* RECORDS SHOWN
↓↓↓

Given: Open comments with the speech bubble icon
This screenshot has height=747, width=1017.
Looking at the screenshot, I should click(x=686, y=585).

↑↑↑
↓↓↓

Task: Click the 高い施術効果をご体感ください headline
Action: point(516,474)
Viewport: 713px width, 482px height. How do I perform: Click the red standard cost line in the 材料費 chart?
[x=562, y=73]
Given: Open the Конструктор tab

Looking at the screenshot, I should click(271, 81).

↑↑↑

* PROBLEM
Format the items between the lines holding "Given: Open comments" and "Looking at the screenshot, I should click(x=686, y=585).", inclusive, as a two-column CSV with the columns instruction and response. Each item gets one row: its text goes in one quoted field and its answer in another, with any line breaks replaced by spaces.

* WRITTEN RESPONSE
instruction,response
"Given: Open comments with the speech bubble icon This screenshot has height=747, width=1017.","Looking at the screenshot, I should click(x=686, y=585)."